Wednesday, June 23rd, 2010

Back from a great trip to Baja and the Sea of Cortez, where we landed more than 15 species of fish casting and trolling flies off the inshore rocks, beaches, and flats. I'm always excited to see such diversity and land a new fish species because it gives me a good excuse to learn more about each one. I personally had an amazing trip in terms of news species. Because it was my first time flyfishing the subtropical Pacific nearly every species I landed was new to me, and I added 13 new species to my fly fishing life list, putting me over 70 and a lot closer to my goal of 100 before I hang up the rods and take up golf. I figured it would be fun to feature a few of the more interesting ones here on the FP.

The finescale triggerfish (Balistes polylepis) is one weird looking critter.
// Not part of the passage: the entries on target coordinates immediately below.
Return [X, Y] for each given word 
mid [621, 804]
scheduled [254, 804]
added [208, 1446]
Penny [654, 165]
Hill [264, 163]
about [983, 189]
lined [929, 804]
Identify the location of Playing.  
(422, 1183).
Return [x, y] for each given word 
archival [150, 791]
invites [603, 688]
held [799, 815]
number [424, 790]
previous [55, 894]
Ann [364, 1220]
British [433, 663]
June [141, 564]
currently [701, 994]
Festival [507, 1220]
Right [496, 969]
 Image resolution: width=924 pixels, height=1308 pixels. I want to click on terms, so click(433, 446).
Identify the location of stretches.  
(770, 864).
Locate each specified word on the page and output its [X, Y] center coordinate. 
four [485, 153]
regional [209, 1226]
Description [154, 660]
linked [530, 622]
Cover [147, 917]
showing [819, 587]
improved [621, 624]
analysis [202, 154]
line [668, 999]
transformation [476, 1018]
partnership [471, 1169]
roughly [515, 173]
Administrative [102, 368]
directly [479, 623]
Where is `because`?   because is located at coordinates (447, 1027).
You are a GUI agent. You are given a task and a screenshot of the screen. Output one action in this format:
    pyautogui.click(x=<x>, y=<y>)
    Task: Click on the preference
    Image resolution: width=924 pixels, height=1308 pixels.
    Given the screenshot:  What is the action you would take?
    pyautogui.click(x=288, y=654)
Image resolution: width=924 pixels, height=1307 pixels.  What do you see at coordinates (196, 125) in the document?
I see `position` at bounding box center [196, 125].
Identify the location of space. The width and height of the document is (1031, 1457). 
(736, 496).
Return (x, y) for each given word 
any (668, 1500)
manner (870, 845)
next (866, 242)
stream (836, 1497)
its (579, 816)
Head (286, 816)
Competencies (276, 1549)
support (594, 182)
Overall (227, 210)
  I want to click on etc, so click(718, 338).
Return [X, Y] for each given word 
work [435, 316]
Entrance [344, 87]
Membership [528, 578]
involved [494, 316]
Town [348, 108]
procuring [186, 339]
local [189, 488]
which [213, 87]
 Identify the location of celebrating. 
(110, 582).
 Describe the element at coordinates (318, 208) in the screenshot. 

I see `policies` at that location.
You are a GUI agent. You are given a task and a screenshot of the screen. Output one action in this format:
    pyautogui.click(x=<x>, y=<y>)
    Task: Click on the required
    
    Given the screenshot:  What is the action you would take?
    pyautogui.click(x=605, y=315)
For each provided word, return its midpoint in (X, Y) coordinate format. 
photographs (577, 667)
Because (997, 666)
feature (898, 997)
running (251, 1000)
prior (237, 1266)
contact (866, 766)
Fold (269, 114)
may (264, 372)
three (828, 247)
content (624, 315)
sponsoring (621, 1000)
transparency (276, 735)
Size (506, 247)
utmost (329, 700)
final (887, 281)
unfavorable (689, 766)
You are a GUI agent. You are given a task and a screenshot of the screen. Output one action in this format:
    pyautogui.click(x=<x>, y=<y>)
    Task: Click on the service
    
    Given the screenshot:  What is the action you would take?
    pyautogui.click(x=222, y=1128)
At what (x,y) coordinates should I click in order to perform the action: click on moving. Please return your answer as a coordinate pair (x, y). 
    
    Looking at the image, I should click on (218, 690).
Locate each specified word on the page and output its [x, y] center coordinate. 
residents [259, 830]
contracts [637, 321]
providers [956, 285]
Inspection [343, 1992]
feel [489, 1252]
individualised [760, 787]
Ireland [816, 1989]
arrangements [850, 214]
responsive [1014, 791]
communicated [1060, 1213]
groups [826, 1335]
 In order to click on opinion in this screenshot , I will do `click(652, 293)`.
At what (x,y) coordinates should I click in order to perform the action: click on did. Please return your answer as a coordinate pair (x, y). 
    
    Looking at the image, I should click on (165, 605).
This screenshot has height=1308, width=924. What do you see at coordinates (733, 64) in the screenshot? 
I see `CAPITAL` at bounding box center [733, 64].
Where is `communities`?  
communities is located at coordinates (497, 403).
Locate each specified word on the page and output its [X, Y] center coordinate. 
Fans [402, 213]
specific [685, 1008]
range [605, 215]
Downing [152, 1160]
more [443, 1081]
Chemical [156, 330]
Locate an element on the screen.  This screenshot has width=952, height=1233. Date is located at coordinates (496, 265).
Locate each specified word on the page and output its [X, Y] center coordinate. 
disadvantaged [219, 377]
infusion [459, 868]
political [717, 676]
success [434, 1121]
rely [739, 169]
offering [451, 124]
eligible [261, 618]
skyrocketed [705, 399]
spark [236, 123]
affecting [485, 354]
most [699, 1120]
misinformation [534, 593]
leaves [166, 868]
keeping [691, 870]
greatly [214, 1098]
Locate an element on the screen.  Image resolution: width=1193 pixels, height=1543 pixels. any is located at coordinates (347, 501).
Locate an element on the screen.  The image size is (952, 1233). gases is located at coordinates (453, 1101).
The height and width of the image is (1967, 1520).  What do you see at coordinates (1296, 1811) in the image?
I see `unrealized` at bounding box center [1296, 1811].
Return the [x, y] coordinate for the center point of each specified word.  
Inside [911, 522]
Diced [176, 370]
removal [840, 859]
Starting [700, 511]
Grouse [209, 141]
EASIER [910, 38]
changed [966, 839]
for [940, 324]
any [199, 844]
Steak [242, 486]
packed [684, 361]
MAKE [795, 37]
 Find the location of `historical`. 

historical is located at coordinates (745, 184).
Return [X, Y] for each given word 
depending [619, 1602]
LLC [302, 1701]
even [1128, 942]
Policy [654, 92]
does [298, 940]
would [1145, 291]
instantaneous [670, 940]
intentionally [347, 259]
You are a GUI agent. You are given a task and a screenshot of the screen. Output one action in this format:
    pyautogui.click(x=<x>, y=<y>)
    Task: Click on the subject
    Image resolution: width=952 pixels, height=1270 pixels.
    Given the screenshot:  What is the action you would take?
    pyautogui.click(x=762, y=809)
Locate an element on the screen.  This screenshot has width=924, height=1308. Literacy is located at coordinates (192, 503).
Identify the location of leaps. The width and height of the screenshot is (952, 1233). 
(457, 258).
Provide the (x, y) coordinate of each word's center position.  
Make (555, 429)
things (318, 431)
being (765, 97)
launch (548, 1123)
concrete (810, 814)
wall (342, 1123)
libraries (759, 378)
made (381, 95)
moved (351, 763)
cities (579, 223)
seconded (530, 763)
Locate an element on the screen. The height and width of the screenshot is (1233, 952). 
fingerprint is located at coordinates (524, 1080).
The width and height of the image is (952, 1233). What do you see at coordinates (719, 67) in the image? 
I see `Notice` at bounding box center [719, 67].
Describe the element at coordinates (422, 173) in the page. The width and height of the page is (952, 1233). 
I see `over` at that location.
According to mexfish.com, the finescale triggerfish “is characterized by its easily-recognized shape, with no distinctive markings, and a set of human-like, closely packed front teeth. It is drab in color, varying from gray to blue gray, to brownish gray. Mature specimens have bright neon blue markings on the head and edges of the fins when feeding or fighting aggressively and 'lit up.' " More scientifically speaking, according to fishbase.org: "Body compressed and deep; skin thick, with large, rectilinear, plate-like scales that are easily visible to the naked eye; mouth small; teeth strong and protruding, 8 in each jaw; dorsal fin with 3 spines and 26 to 28 rays; scales behind the gill openings larger than the neighboring scales; snout surrounded by scales."

These guys are known to inhabit rocky reef habitats, boulder covered slopes, and adjacent sandy areas in water 100 feet deep or less. That is exactly where we found them, with fish taking our flies aggressively as we retrieved them from boulder gardens out onto sand flats.

They are know to feed on sea urchins, small mollusks, and crustaceans, and must also feed some on baitfish as we caught them on both Clouser Minnow and Sea Habit type fly patterns fished down deep on sinking lines.

Mexfish.com goes on to say that the finescale triggerfish “reaches a length of approximately 20 inches and up to 7 pounds, and on light tackle might be the toughest fish pound-for-pound in the sea." I'd have a hard time totally agreeing with that statement, but only because I've had the chance to tangle with jack crevalle and Pacific amberjack, which get my vote as the toughest fighters I've met so far. The fight of the finescale triggerfish is definitely tough though: mostly bulldogging, and they use their oddly shaped body to stay down deep, but they can take some line and run too.

Perhaps the most interesting thing about triggerfish is how they get their name. The name comes from the crazy set of two dorsal spines that the fish uses to lock itself into crevices in the rocks when fleeing predators. The spines not only look like triggers, but the first, taller spine, once erect, cannot be physically pushed down flat unless the rear, smaller spine, or trigger, is pulled down and back first. When you "pull the trigger" then the front, taller spine can then be easily pushed down.

Keep casting. You never know what you might catch!